Em 2006 você esteve em um campo de refugiados cristãos, eles estavam no fogo cruzado com o Líbano. Como foi isso?
Os cristãos na época estavam ameaçados não só pelo Hezbollah, mas também pelos guerrilheiros de Israel. Por conta disso, eles começaram a se refugiar na fronteira de Israel, era uma aldeia maronita, que tem 8 mil habitantes. Hoje lá é conhecido como o reduto de Aaita ech Chaab, o reduto do Partido de Deus. O povo de Deus foi muito bem recebido pelas famílias daquele local.
Do que você não consegue se esquecer?
Das carinhas das crianças, o olhar delas querendo saber o que realmente está acontecendo. Elas não têm culpa do que ocorre em uma guerra. Uma vez em Faluya, no Iraque, vi um menino de apenas quatro anos perder nove membros da família, ele também perdeu seu braço e sua perna esquerda. Foi atingido por um ataque aéreo de um F16 e só não morreu porque foi socorrido por um jornalista inglês.
E a experiência com as mães de Abu Ghraib?
Disso eu não me esqueço. Eu sabia o que Abu Ghraib significava para milhões de iraquianos, era um símbolo bastante sinistro porque durante o regime de Saddam Hussein passaram por ali mais de 150 mil pessoas que foram assassinadas, torturadas ou sumiram. Falei muito com as mães dos prisioneiros que desapareceram, vi o sofrimento.

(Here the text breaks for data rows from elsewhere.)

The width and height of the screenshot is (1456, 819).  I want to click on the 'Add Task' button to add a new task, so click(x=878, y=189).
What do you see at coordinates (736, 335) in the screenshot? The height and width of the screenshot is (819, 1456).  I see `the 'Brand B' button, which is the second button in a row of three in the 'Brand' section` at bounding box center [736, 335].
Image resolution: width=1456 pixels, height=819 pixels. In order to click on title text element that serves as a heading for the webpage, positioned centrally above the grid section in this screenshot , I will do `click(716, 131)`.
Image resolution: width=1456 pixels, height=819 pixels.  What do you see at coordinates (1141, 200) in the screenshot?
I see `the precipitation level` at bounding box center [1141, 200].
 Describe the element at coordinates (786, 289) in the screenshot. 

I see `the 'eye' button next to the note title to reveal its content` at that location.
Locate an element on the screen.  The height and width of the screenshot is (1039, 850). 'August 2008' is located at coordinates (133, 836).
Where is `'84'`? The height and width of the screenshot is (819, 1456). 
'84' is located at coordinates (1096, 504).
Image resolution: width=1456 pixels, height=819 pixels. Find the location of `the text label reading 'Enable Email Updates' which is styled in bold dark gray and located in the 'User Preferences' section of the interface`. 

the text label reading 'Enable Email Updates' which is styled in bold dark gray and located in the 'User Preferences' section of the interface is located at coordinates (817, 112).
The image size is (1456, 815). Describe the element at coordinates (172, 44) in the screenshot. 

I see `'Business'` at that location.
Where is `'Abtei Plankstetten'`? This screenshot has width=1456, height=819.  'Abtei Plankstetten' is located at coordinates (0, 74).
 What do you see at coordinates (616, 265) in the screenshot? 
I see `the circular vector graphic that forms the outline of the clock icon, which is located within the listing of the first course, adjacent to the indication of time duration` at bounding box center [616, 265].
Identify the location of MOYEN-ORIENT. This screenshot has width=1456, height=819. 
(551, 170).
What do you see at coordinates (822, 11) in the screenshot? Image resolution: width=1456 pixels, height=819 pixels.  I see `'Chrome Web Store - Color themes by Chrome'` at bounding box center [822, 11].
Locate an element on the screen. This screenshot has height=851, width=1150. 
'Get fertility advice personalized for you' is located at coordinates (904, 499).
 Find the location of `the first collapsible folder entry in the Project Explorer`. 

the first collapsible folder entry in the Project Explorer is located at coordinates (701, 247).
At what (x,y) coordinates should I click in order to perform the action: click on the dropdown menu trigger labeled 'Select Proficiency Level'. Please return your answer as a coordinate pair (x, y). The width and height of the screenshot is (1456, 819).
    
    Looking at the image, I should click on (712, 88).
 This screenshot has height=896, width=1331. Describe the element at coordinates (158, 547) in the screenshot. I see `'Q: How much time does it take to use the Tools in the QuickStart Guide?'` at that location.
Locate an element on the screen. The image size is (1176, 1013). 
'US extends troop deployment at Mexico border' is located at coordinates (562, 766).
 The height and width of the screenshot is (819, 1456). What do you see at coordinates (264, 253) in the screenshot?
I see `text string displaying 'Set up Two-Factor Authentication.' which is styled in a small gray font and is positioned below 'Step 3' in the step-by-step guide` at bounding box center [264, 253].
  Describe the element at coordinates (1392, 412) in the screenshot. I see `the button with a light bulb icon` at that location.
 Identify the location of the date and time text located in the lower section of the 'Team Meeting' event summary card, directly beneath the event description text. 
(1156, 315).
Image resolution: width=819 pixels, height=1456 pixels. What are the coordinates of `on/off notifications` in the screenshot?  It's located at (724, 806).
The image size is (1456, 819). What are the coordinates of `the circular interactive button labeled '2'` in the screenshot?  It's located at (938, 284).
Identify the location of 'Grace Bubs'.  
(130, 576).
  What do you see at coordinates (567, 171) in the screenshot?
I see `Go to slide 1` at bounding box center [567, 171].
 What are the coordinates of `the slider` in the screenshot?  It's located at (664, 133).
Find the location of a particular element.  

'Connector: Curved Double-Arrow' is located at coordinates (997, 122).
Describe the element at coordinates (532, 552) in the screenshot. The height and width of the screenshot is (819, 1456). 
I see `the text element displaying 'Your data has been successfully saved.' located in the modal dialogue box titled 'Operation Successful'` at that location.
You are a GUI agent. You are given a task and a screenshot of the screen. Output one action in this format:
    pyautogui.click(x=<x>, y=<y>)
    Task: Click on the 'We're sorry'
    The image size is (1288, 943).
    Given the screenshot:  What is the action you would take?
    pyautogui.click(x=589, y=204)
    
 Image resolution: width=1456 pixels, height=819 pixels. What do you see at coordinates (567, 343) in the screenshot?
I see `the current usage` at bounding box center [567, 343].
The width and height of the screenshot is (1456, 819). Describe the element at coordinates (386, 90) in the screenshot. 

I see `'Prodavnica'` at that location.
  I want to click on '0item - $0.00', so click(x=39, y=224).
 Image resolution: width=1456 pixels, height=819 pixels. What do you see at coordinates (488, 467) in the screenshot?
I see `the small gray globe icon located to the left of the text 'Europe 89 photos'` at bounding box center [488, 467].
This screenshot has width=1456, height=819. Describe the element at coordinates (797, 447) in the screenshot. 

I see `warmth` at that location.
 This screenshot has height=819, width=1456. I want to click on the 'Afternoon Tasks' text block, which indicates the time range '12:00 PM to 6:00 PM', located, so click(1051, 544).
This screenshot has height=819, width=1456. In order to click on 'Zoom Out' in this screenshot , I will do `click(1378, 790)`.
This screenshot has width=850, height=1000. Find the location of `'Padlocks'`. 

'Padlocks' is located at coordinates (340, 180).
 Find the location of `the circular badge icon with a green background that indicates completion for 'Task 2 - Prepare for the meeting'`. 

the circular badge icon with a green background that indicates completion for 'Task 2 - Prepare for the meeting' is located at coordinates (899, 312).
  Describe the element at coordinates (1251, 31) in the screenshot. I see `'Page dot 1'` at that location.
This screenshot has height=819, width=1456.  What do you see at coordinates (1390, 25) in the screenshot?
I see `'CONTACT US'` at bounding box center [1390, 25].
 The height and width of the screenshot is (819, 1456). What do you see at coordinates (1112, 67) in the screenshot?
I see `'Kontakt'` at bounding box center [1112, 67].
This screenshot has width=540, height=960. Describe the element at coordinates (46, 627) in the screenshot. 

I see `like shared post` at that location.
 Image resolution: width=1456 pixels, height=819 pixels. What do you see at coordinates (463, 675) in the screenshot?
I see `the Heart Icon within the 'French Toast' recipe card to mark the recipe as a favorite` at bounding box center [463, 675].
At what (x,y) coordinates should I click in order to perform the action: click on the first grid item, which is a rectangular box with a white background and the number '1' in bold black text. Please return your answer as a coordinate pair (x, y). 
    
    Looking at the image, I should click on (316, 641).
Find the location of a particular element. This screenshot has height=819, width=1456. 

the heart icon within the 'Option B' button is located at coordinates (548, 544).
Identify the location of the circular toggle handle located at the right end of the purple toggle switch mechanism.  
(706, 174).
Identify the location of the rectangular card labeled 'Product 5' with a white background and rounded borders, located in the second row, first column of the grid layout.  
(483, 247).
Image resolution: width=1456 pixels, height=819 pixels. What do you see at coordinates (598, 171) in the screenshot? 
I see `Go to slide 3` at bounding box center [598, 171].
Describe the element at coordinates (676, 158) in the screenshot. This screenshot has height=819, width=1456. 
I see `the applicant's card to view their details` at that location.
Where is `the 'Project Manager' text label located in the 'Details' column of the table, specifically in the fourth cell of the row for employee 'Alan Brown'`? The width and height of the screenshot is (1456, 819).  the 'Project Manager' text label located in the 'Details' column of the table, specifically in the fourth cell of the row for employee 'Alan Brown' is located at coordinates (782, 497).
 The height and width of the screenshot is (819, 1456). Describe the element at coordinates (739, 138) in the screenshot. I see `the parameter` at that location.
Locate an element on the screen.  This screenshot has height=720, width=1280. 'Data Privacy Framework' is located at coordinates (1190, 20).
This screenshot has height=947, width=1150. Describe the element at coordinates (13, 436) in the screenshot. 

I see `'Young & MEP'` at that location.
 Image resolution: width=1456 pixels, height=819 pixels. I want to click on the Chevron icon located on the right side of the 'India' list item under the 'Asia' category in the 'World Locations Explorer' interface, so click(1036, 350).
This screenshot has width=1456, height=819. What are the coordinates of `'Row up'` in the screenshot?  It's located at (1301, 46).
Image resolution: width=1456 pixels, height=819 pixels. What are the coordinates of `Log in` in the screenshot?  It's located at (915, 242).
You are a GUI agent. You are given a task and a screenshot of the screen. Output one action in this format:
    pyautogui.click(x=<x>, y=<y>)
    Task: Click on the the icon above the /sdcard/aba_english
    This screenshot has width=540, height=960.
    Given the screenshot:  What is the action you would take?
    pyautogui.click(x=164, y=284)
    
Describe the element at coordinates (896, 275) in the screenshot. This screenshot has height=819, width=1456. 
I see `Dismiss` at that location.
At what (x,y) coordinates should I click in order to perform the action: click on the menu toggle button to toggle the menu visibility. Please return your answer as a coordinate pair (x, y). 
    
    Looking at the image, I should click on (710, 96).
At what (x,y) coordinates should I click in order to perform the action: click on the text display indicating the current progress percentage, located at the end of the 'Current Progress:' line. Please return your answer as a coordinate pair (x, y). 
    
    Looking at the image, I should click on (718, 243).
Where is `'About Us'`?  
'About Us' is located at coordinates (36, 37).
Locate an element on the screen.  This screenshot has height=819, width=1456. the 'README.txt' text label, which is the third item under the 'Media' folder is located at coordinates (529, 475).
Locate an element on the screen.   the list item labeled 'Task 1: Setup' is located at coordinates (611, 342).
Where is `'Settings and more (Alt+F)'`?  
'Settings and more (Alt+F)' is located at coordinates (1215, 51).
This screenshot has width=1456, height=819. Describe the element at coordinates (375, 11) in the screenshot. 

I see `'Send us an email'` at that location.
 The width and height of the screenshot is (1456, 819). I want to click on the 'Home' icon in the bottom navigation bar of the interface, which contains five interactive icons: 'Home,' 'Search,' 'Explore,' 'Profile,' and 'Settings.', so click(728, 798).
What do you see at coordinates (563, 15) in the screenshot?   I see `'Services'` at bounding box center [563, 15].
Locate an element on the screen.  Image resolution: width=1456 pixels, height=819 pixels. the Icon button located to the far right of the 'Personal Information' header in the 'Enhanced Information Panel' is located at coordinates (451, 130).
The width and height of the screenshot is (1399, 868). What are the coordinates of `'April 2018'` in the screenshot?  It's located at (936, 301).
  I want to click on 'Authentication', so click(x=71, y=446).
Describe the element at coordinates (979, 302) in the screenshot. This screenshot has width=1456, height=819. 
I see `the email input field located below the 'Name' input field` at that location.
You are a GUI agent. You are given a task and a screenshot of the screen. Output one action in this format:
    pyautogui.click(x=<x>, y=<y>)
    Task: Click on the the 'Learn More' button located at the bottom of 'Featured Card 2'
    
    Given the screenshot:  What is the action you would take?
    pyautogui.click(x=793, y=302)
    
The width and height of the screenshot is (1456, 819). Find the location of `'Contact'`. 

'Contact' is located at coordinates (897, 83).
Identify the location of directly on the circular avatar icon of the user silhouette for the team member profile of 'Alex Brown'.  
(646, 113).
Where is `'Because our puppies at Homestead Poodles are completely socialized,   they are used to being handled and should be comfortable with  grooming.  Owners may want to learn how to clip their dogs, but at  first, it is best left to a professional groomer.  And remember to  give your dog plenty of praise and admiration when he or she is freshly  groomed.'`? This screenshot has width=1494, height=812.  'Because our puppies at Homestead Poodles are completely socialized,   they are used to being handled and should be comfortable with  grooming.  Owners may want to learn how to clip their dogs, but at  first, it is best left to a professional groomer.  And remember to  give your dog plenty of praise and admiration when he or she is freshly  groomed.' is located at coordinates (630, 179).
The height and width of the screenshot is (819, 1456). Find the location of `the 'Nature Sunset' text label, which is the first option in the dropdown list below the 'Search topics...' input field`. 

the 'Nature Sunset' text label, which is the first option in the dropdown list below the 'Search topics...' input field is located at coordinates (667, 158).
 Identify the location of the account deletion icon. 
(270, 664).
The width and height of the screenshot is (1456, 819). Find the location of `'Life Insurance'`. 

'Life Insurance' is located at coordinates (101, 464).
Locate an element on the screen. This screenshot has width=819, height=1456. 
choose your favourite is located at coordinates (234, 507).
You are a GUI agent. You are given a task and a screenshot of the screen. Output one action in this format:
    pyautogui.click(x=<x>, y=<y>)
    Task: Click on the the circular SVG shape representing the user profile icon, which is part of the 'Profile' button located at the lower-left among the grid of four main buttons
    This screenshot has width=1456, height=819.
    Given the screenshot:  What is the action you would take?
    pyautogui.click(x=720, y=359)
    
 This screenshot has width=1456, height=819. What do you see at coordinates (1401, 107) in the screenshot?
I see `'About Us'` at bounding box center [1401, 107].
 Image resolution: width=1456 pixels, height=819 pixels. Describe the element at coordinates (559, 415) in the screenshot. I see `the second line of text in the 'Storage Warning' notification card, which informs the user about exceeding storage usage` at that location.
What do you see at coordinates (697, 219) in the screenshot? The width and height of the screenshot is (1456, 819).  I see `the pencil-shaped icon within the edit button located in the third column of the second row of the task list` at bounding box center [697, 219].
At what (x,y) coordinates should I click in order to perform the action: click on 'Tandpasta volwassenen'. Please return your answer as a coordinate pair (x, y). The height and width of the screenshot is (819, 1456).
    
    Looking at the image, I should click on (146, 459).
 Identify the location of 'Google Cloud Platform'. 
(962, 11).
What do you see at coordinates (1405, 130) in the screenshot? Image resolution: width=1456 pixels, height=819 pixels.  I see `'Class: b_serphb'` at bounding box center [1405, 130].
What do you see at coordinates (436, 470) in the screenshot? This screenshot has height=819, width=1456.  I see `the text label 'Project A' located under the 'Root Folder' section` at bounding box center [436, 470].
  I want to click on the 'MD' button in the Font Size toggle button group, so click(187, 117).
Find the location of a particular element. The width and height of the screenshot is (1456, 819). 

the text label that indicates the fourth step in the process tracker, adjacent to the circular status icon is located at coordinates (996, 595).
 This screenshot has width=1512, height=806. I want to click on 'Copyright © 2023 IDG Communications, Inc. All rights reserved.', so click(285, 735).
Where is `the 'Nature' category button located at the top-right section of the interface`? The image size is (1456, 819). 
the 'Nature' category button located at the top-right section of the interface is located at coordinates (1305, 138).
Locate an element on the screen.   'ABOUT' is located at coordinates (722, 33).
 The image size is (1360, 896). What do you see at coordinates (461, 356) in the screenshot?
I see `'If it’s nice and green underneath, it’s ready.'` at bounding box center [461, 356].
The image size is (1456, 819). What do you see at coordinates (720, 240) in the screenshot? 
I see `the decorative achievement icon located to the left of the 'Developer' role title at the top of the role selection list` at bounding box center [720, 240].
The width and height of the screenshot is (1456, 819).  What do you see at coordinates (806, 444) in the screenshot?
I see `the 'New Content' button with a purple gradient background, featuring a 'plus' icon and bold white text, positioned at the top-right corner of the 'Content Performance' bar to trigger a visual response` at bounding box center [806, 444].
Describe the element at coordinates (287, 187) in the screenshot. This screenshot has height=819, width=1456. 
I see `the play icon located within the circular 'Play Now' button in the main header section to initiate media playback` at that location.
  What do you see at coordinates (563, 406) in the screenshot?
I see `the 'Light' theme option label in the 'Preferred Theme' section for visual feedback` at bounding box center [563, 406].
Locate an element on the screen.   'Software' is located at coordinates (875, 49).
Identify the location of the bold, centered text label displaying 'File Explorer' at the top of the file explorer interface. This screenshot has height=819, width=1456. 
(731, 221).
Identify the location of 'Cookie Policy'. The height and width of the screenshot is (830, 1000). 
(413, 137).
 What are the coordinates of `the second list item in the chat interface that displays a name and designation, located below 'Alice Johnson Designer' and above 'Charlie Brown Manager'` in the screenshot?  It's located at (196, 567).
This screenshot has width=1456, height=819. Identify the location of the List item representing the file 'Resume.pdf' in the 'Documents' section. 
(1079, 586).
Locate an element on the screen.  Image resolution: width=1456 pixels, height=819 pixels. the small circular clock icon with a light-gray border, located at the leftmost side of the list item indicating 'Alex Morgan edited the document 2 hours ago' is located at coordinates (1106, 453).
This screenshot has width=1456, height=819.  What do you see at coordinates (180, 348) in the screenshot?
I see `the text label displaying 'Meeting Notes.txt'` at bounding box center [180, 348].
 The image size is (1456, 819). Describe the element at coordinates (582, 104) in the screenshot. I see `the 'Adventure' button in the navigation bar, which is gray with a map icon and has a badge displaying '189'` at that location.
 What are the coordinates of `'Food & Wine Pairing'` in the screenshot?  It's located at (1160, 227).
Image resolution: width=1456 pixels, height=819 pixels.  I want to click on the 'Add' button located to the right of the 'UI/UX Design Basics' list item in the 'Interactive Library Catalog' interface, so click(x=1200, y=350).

Hoje, percebo que isso foi uma analogia inconsciente com o passado do meu país, como a história das mães da Plaza de Mayo (lugar histórico de Buenos Aires) onde as mães de desaparecidos políticos protestam até hoje, onde muitos sumiram ou morreram na ditadura. Antes de sair na mídia as fotos dos torturados, ninguém sabia, mas muitas delas foram testemunhas da violência contra seus filhos.Eles eram simplesmente arrancados de casa por soldados estadunienses, não importando de que forma. A dor de uma mãe nessa hora é quase indescritível. Mas a maioria delas nunca baixou guarda.
A palavra medo existe em seu vocabulário?
Honestamente, creio que não sinto medo. Sempre me fazem essa pergunta, mas a sensação que tenho é que quando há uma situação difícil ou perigosa fico um pouco apreensiva. Mas não tenho medo da morte. Eu já enfrentei o inferno, sofri muito, mas creio em Deus e por isso eu sei que se eu for embora será porque Ele me chamou. Então aí, eu vou.